WASHINGTON - Para peneliti di Universitas Oxford mengatakan Covid-19 dapat menyebabkan otak menyusut, mengurangi materi abu-abu di daerah yang mengontrol emosi dan memori, serta merusak area yang mengontrol indera penciuman.

Para ilmuwan mengatakan efeknya bahkan terlihat pada orang yang tidak dirawat di rumah sakit karena Covid-19, dan apakah dampaknya dapat dipulihkan sebagian atau bertahan dalam jangka panjang memerlukan penyelidikan lebih lanjut.

"Ada bukti kuat adanya kelainan terkait otak pada Covid-19. Bahkan dalam kasus ringan, peserta dalam penelitian menunjukkan 'memburuknya fungsi eksekutif' yang bertanggung jawab untuk fokus dan pengorganisasian, dan ukuran otak rata-rata menyusut antara 0,2 persen dan 2 persen," kata para peneliti dalam studi mereka yang dirilis Senin (7/3).
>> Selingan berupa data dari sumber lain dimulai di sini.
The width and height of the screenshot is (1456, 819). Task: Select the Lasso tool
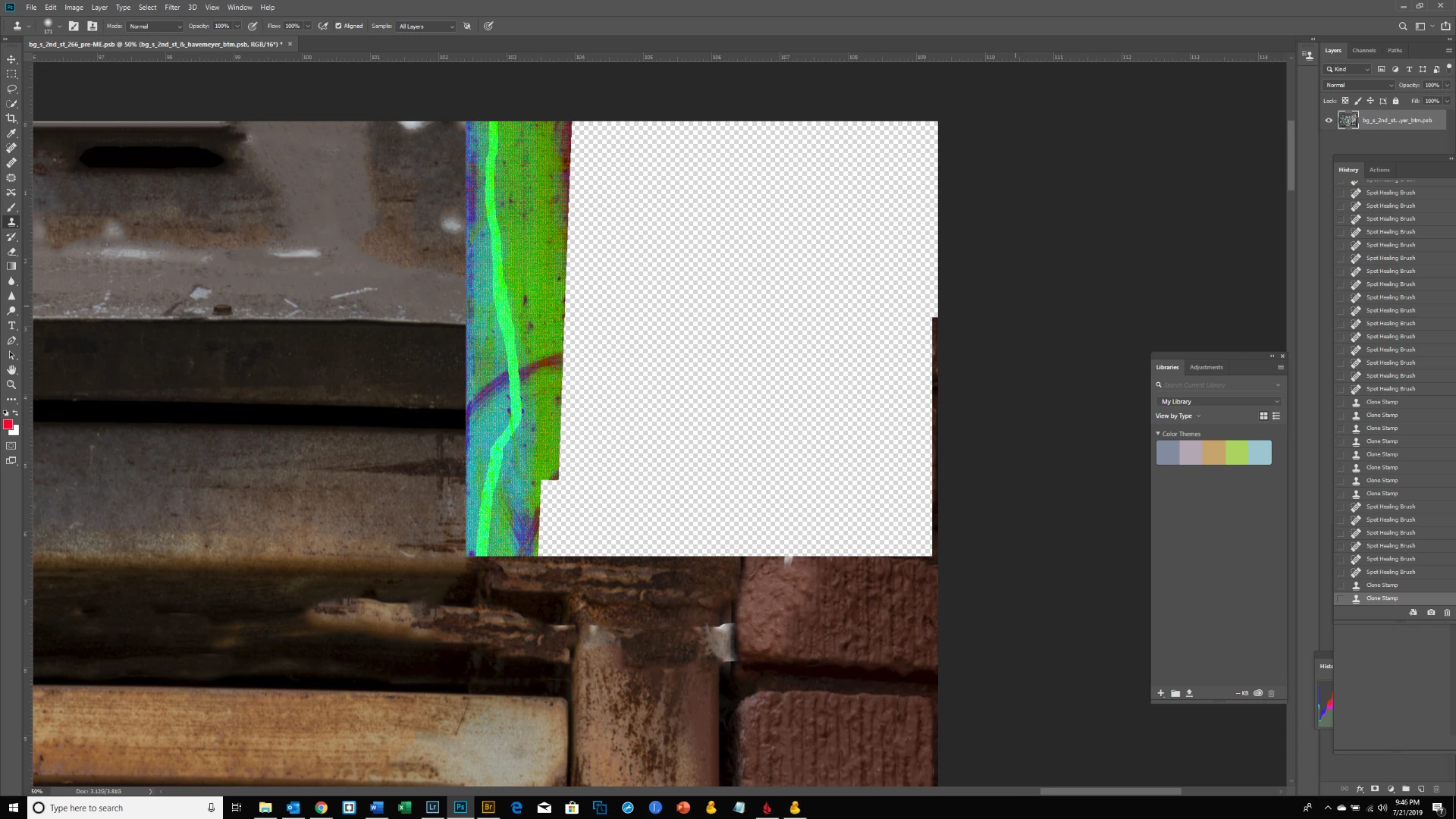[11, 89]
Studi peer-review, yang diterbitkan dalam jurnal Nature, menyelidiki perubahan otak pada 785 peserta berusia 51-81 yang otaknya dipindai dua kali, termasuk 401 orang yang tertular Covid-19 di antara dua pemindaian mereka. Pemindaian kedua dilakukan rata-rata 141 hari setelah pemindaian pertama.

Penelitian dilakukan ketika varian Alpha dominan di Inggris dan tidak mungkin melibatkan siapa pun yang terinfeksi varian Delta. Studi telah menemukan beberapa orang yang memiliki Covid-19 menderita "kabut otak" atau kekeruhan mental yang mencakup gangguan perhatian, konsentrasi, kecepatan pemrosesan informasi, dan memori.
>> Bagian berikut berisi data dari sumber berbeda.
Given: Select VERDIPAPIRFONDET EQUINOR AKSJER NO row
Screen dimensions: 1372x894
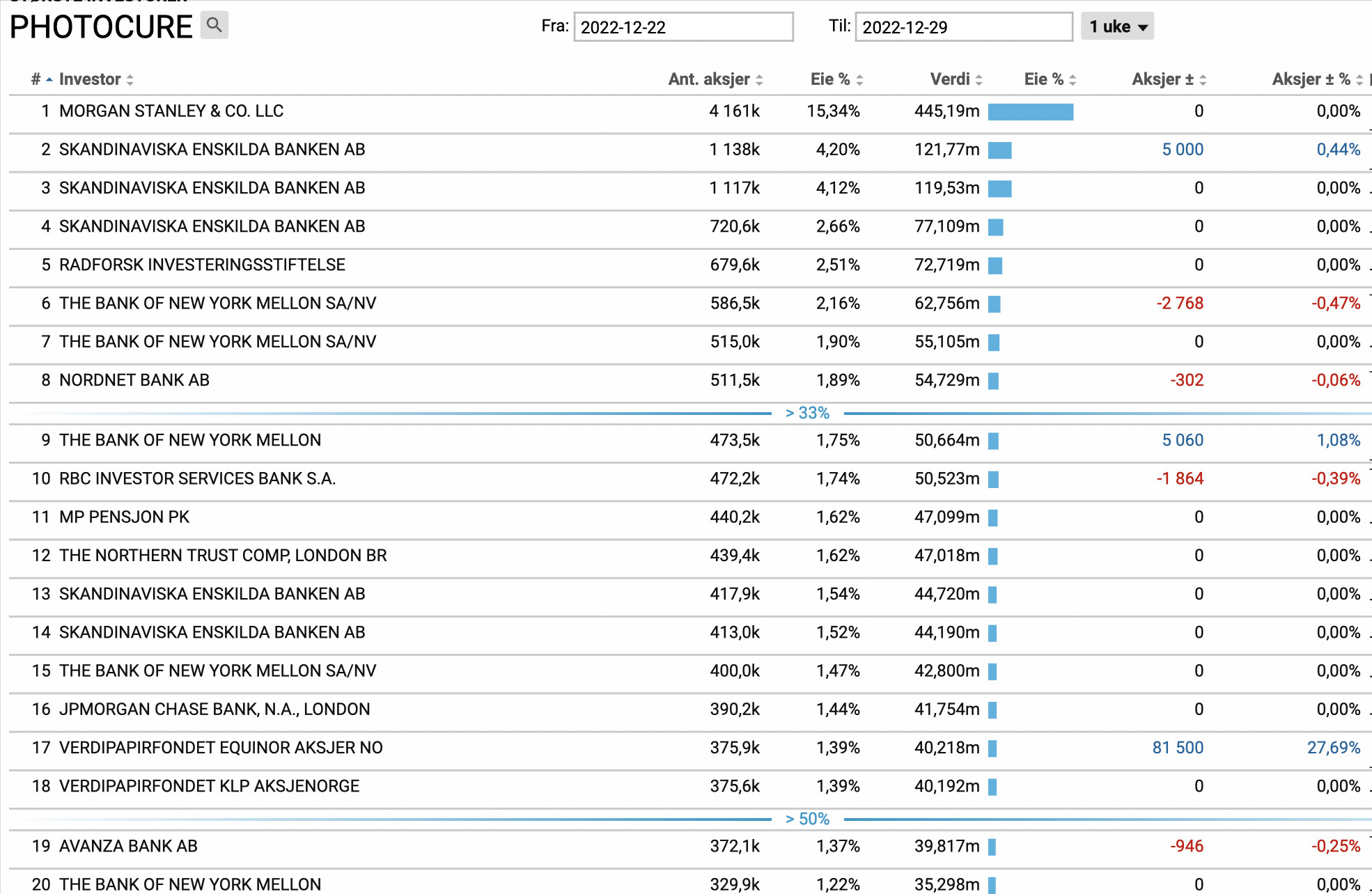Looking at the screenshot, I should point(221,748).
Para peneliti tidak mengatakan apakah vaksinasi terhadap Covid-19 berdampak pada kondisi tersebut, tetapi Badan Keamanan Kesehatan Inggris mengatakan bulan lalu tinjauan terhadap 15 penelitian menemukan orang yang divaksinasi sekitar setengahnya lebih mungkin mengembangkan gejala Covid-19 yang lama dibandingkan dengan orang yang tidak divaksinasi.

Kelainan Jantung

Selain itu, para peneliti mengatakan orang yang lahir dengan kelainan jantung, yang sangat terdampak akibat Covid-19 untuk dirawat di rumah sakit, berisiko lebih tinggi menjadi sakit kritis atau meninggal.

Temuan diambil dari penelitian yang membandingkan 421 pasien dengan kelainan jantung yang dirawat di rumah sakit karena Covid-19 dengan 235.638 pasien Covid-19 yang dirawat di rumah sakit serupa yang lahir dengan jantung normal.
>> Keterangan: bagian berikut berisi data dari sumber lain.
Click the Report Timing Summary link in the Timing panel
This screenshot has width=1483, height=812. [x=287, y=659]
"Setelah peneliti memperhitungkan faktor risiko pasien lain, mereka yang memiliki kelainan jantung bawaan 40 persen lebih mungkin dirawat di unit perawatan intensif, 80 persen lebih mungkin membutuhkan ventilasi mekanis, dan dua kali lebih banyak meninggal saat dirawat di rumah sakit, dibandingkan dengan pasien dalam kelompok kontrol," bunyi laporan yang diterbitkan pada hari Senin, di jurnal Circulation.

Pasien yang dirawat di rumah sakit dengan cacat jantung bawaan dan kondisi kesehatan lain menghadapi risiko yang lebih tinggi untuk hasil yang buruk, para peneliti menemukan.

"Orang dengan kelainan jantung harus didorong untuk menerima vaksin dan booster Covid-19 dan untuk terus mempraktikkan langkah-langkah pencegahan tambahan untuk Covid-19, seperti memakai masker dan menjaga jarak fisik," ujar pemimpin studi, Karrie Downing, dari Pusat Pengendalian dan Pencegahan Penyakit Amerika Serikat (CDC) dalam sebuah pernyataan.

Sementara itu, menurut sebuah penelitian lainnya, pasien yang terinfeksi varian Omicron dari Sars-CoV-2 tetap menular selama pasien terinfeksi varian sebelumnya.

Peneliti mengambil sampel darah dari 56 pasien yang baru didiagnosis, termasuk 37 dengan infeksi varian Delta dan 19 dengan infeksi Omicron. Semuanya sakit ringan, seperti dengan gejala mirip flu, tetapi tidak ada yang dirawat di rumah sakit.

"Terlepas dari varian mana atau apakah mereka telah divaksinasi atau dikuatkan atau tidak, peserta penelitian menularkan virus hidup, rata-rata, sekitar enam hari setelah gejala, dan sekitar satu dari empat orang melepaskan virus hidup selama lebih dari delapan hari," kata tenaga medis dari Rumah Sakit Umum Massachusetts di Boston, Amy Barczak, yang ikut menulis laporan yang diunggah di medRxiv, sebelum tinjauan sejawat.